Conversion of cell-survival activity of Akt into apoptotic death of cancer cells by two mutations on the BIM BH3 domain.

Survival and proliferation of cancer cells are often associated with hyperactivity of the serine/threonine kinase, Akt. Herein, we show that prosurvival activity of Akt can be converted into prodeath activity by embedding an Akt recognition sequence in the apoptogenic BH3 domain of human BIM. The recognition sequence was created by introducing two mutations, I155R and E158S, into the core region of the BIM BH3 domain.
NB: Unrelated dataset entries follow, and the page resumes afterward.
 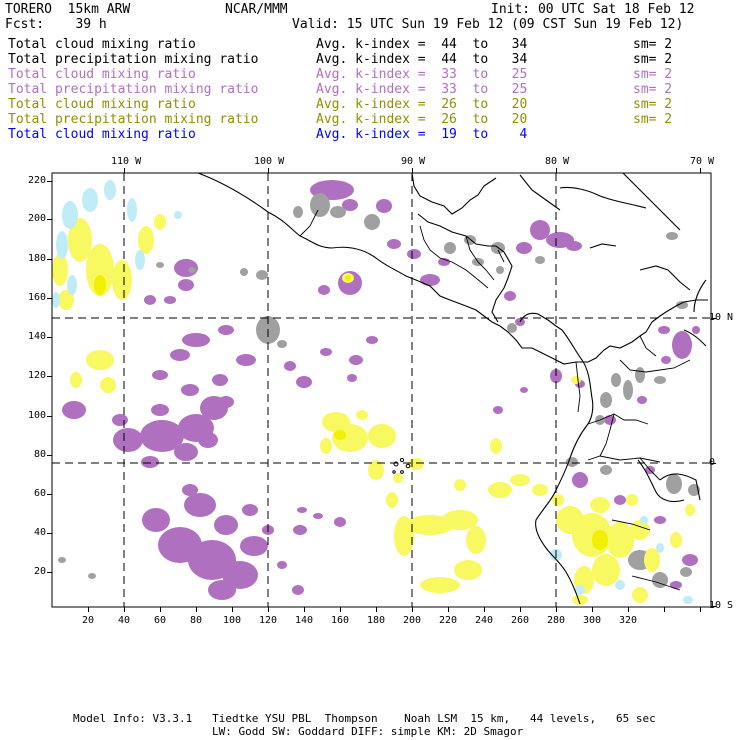 I want to click on x-tick-label: 120, so click(x=268, y=620).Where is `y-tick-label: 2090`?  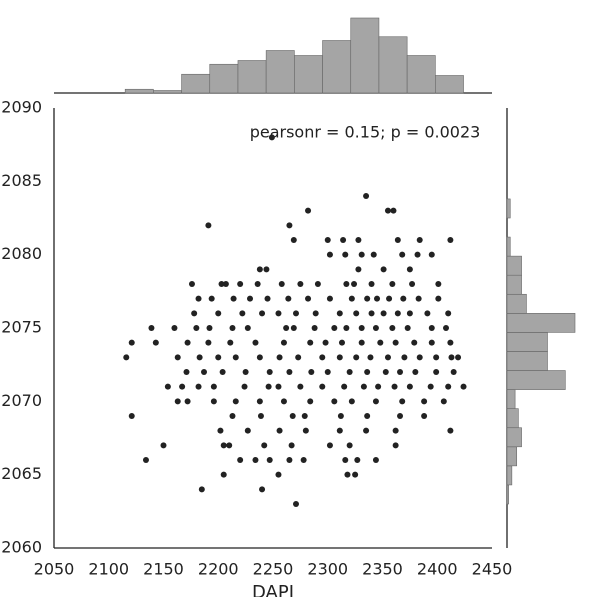
y-tick-label: 2090 is located at coordinates (22, 108).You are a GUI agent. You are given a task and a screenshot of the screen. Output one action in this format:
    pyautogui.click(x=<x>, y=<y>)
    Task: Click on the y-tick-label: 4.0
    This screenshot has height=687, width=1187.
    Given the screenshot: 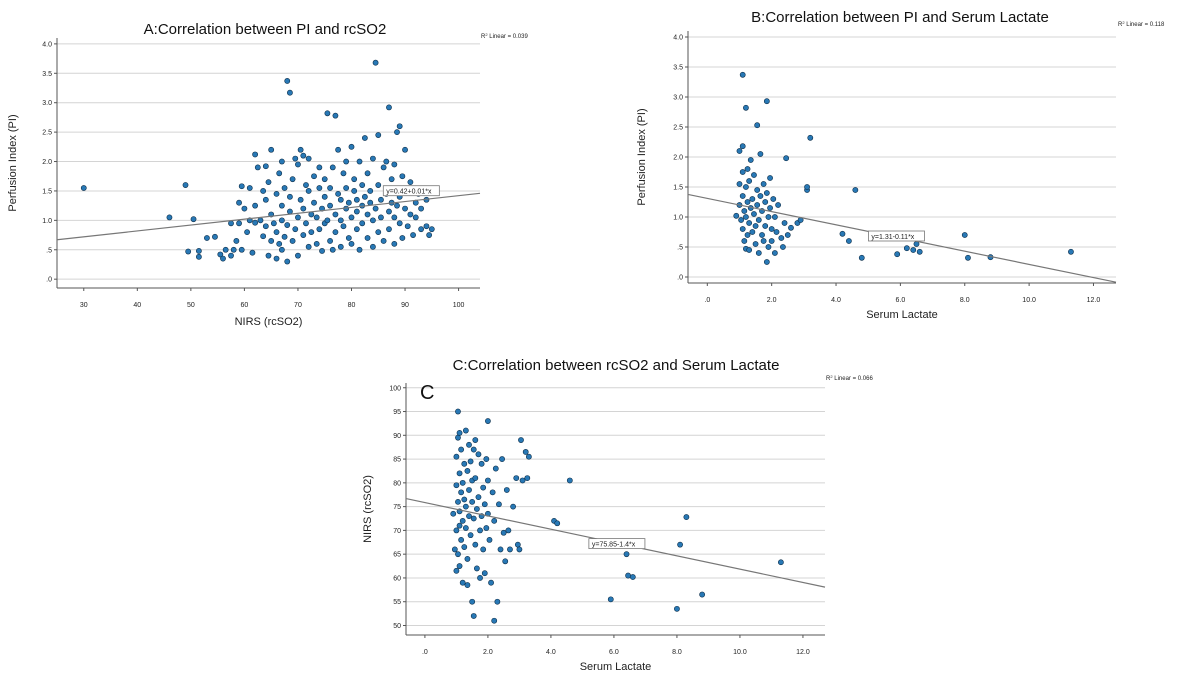 What is the action you would take?
    pyautogui.click(x=678, y=38)
    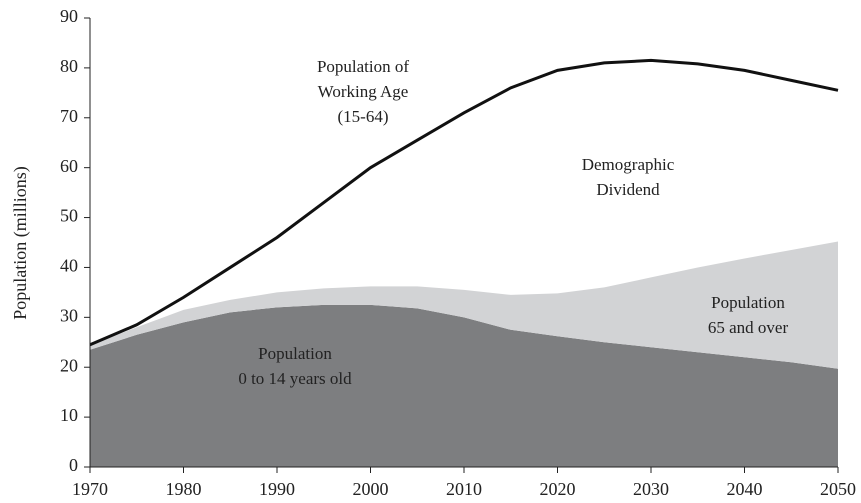  What do you see at coordinates (69, 266) in the screenshot?
I see `y-tick-label: 40` at bounding box center [69, 266]. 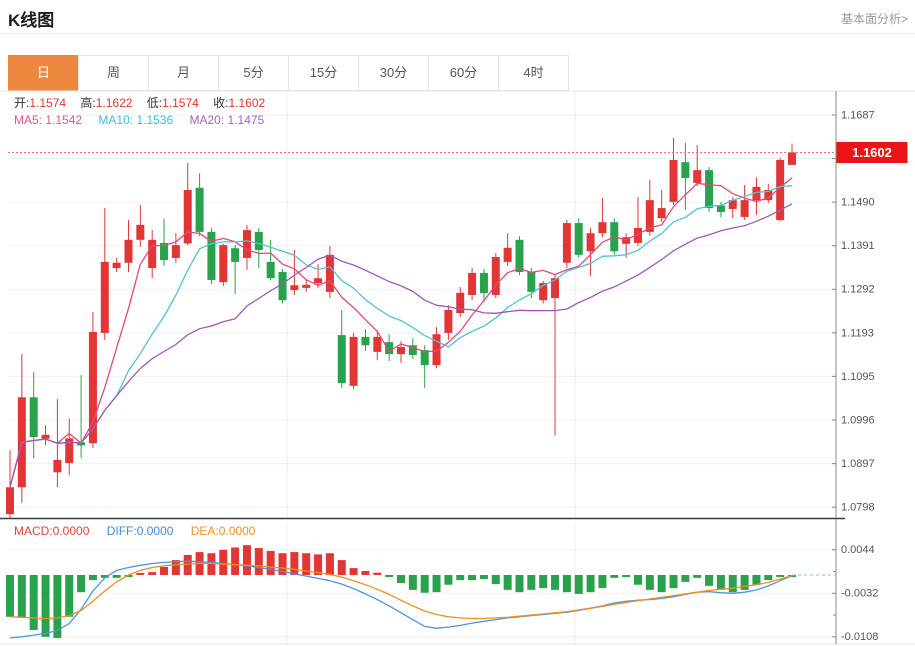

Although a 21-mer BIM BH3 peptide containing these two mutations bound weakly to BCL-XL and BCL-2, this peptide with phosphorylation of Ser158 bound to these proteins with a dissociation constant of <10 nM. The crystal structure of the phosphorylated peptide bound to BCL-XL revealed that the phospho-Ser158 makes favorable interactions with two BCL-XL residues, which cannot be formed with unphosphorylated Ser158. Remarkably, the designed peptide showed a cytotoxic effect on PTEN-null PC3 tumor cells whose Akt activity is aberrantly high. The cell-killing activity disappeared when the cellular Akt activity was lowered by ectopic PTEN expression. Thus, these results lay a foundation for developing a peptide or protein agent that is dormant in normal cells but is transformed into a potent apoptogenic molecule upon phosphorylation by hyperactivity of Akt in cancer cells.